Blood culture | Chi-square | p-value | |||
---|---|---|---|---|---|
S. No. | Parameters | Positive | Negative | ||
1 | Age: (median ± SD) | 54 ± 13.56 years | 51.9 ± 18.94 | – | 0.677 |
2 | Sex | 0.13 (1) | 0.971 | ||
Male | 10 | 96 | |||
Female | 5 | 47 | |||
3 | Location | ||||
ICU | 10 | 28 | 16.5 (1) | 0.000 | |
Ward | 5 | 115 | |||
4 | Presence of indwelling device | ||||
Yes | 13 | 61 | 10.56 (1) | 0.0011 | |
No | 2 | 82 | |||
5 | Presence of comorbid conditions | ||||
Yes | 8 | 14 | 21.5 (1) | 0.000 | |
No | 7 | 129 | |||
6 | Raised biochemical markers | ||||
Yes | 12 | 8 | 92.7 (1) | 0.000 | |
No | 3 | 135 | |||
7 | Final outcome | ||||
Recovered and discharged | 7 | 140 | 27.6 (1) | 0.000 | |
Death | 4 | 3 |
The predominant isolate in positive blood cultures was coagulase-negative Staphylococcus 11 (73.3%) (Fig. 1).
Ninety percent of gram-positive isolates were found to be methicillin-resistant. A high level of resistance (70–90%) was also noted for commonly used drugs like macrolides, clindamycin, and quinolones. They were, however, found susceptible to gentamicin, cotrimoxazole, vancomycin, linezolid, and daptomycin.
Among the gram-negative isolates, Pseudomonas aeruginosa was sensitive to all drugs tested except ticarcillin. Escherichia coli was multidrug-resistant, found sensitive only to tigecycline and colistin.
Candida albicans 1/15 was found sensitive to voriconazole, caspofungin, anidulafungin, flucytosine, and amphotericin but resistant to fluconazole.

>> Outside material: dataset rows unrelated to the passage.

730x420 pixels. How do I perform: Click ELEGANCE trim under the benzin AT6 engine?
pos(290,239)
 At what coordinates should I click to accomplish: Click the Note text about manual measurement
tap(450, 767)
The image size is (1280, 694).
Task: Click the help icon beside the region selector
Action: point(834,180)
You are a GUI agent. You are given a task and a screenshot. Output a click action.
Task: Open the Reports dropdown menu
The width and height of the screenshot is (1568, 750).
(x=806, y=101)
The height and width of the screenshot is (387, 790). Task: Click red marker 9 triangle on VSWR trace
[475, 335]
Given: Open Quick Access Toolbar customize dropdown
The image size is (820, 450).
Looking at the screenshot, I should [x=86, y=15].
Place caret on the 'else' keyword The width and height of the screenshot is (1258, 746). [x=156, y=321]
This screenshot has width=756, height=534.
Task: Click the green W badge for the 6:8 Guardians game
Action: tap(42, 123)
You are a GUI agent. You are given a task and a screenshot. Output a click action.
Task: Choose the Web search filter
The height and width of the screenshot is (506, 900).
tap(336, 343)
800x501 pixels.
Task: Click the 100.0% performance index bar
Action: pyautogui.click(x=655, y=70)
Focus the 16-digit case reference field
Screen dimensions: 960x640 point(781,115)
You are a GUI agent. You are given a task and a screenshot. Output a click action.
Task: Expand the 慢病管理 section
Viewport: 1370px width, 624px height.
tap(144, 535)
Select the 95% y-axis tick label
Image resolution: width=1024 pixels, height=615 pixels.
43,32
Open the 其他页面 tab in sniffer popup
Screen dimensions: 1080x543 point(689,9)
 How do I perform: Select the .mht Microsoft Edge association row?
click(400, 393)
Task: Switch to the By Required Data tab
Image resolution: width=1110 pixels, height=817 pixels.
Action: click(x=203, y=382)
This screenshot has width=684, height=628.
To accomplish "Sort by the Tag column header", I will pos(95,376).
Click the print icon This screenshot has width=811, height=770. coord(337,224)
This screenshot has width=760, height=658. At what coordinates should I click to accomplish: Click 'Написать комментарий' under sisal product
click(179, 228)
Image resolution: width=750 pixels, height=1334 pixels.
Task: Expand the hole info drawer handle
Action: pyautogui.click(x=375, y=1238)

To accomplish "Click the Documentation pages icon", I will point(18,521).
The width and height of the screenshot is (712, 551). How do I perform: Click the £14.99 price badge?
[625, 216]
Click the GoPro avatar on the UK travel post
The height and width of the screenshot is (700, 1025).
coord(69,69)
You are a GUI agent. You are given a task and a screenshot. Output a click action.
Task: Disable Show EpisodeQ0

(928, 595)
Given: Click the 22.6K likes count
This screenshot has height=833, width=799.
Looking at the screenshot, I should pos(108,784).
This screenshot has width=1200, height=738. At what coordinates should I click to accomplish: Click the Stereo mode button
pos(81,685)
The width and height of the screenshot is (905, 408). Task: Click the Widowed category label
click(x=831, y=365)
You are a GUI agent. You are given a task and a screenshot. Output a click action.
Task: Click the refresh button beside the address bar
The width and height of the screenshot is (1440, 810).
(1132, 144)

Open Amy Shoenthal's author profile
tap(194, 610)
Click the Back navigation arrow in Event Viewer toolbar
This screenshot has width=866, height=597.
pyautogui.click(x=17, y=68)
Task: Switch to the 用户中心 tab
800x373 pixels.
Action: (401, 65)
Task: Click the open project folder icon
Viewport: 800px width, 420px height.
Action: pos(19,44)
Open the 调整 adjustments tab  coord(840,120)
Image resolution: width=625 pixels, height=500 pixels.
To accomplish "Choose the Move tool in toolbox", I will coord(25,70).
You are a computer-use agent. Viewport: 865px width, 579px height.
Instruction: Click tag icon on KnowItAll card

Among the 15 positive blood cultures, the incubation period required for flagging positive was also recorded. The vast majority (87%) signaled positive within 1 - 2 days of incubation, with remaining 13% becoming positive on day 3.
Discussion
Bacteremia has been described as a complication of COVID-19 infection.4–7,11–14 Both these conditions have a number of overlapping clinical and biochemical features. Blood culture thus constitutes an important investigation for bringing more clarity into clinical judgment. While most patients with COVID-19 are treated with empirical antibiotics for potential bacterial coinfections, very little data exist regarding rate of bacteremia among these patients. Early identification of bloodstream pathogens and their antibiotic resistance profile is necessary to improve clinical outcome.15 This study was conducted to identify the prevalence, characteristics, etiological agents involved, antimicrobial sensitivity pattern, and clinical outcomes in COVID-19 patients with bloodstream infections admitted in our tertiary care hospital.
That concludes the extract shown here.